Nel momento in cui la trasgressione di Adamo venne letta ed interpretata come momento primo di corruzione della natura umana originaria, attraverso la trasmissibilità della colpa dal primo uomo alle generazioni a seguire, si è elaborata anche l’unica possibilità di salvezza. Con il battesimo l’uomo può “rinascere” spiritualmente, lavando via dalla propria anima la colpa del primo uomo che la macchiava in modo altrimenti indelebile.

Ma il battesimo non era (e non è) soltanto il rito di purificazione per antonomasia; era (ed è) anche la tessera di iscrizione alla cristianità. Entrare nella comunità cristiana era quindi l’unica possibilità di salvezza. In questo senso è un’ideologia “quasi” nuova; la stessa logica si trovava già nella comunità essenica (o scismatica dell’essenismo) di Qumran.

Se l’unica salvezza sta nella cristianità (Extra Ecclesiam nulla salus) è evidente che qui si è fondata una forma mentis radicalmente diversa da quella giudaica precedente: adesso solo gli aderenti ad una precisa comunità possono essere salvi, solo i cristiani sono degni di salvezza. Che va letto concretamente con “solo i cristiani hanno dignità umana”, perché chi è segnato dal peccato originale ha perduto l'imago dei con cui fu creato e non è più annoverabile fra gli esseri umani.

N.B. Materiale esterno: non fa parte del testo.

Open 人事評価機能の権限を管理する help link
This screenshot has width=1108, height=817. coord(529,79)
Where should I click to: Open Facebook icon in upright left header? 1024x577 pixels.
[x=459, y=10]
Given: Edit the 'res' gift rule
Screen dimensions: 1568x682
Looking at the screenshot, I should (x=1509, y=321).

Dal giudaico “noi siamo noi e gli altri sono altri” si passa ad un ben più drammatico ““noi siamo noi e gli altri... non sono”. Semplicemente “non” sono. Non sono esseri umani, sono de-generi, fuori dal genere umano.

Radice antica di una prassi persecutoria ben più recente e logica fonte di ogni discriminazione e delle drammatiche vicende che hanno caratterizzato tutta la storia della civiltà occidentale cristianizzata nel confronto con gli “altri da sé”: indios, nativi nordamericani, indigeni africani, aborigeni australiani e così via, fino al razzismo, al colonialismo, all’imperialismo, all’esportazione della democrazia a suon di cannonate. Senza scordare i quindici o venti secoli di persecuzioni degli eretici fino allo sterminio nazista di ebrei, rom, omosessuali e “degeneri” di vario tipo a cui si è già alluso.

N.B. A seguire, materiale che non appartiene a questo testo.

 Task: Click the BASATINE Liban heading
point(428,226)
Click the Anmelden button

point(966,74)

La struttura fondamentale dell’universalismo cristiano, che paradossalmente si accompagna al più spietato esclusivismo, ha trovato un tardo epigono nel marxismo stesso. Quando il filosofo di Treviri tentò un approccio antropologico andò incontro alla più tragica ‘falsa interpretazione’ dell’essere umano: egli è tale, disse, quando inizia a produrre da sé i propri mezzi di sussistenza, separandosi così dall’animalità incapace di piegare la natura ai propri bisogni.

A questa antropologia falsa rispose e risponde tuttora con estrema veemenza verbale e teorica Massimo Fagioli con la sua provocatoria domanda “e la donna? E il bambino?”, Vale a dire: coloro che per motivi diversi non producono strumenti, non sono forse esseri umani?

Mettendo a nudo il “peccato originale” del pensiero di Marx, Fagioli ne evidenzia implicitamente l’assoluta continuità con l’antropologia cristiana: “Noi siamo noi, gli altri... non sono”. Il bambino e la donna "non sono".

Non sono esseri umani, perché il “noi” di Marx si riferisce esclusivamente al maschio adulto, razionalmente cosciente e manualmente fattivo, laddove la teoria di Fagioli invece, affermando l’essenza umana, la verità umana, nella formazione del primo pensiero - pensiero per immagini - alla nascita propone una rivoluzione del pensiero che non ha precedenti nella storia umana: il “noi siamo noi” diventa così, oltre che universalista, anche assolutamente inclusivo perché non concepisce che alcun essere umano possa essere considerato aprioristicamente “fuori” dall’umanità.

Il fallimento dell’antropologia marxista è stato fortemente evidenziato dallo psichiatra in particolare in “Bambino, donna e trasformazione dell’uomo”, un testo del 1980 che già dal titolo “include” il bambino e la donna, pretendendo dall’uomo, dal maschio della specie, una necessaria trasformazione di sé e del proprio ruolo nella storia.

Non tutti i marxisti però sono stati così “ottusamente” marxisti, cioè così succubi della cultura cristiana dell’esclusione (o del falso universalismo, se preferite). Alcuni hanno avuto la capacità di individuare la necessità di un umanesimo nuovo, capace di distinguersi dal falso umanitarismo cristiano del “siamo tutti uguali... in Cristo”.

È il caso di un intellettuale italiano poco conosciuto, Rodolfo Mondolfo, su cui ha scritto recentemente un’appassionata studiosa fiorentina, Elisabetta Amalfitano, docente di filosofia e ricercatrice.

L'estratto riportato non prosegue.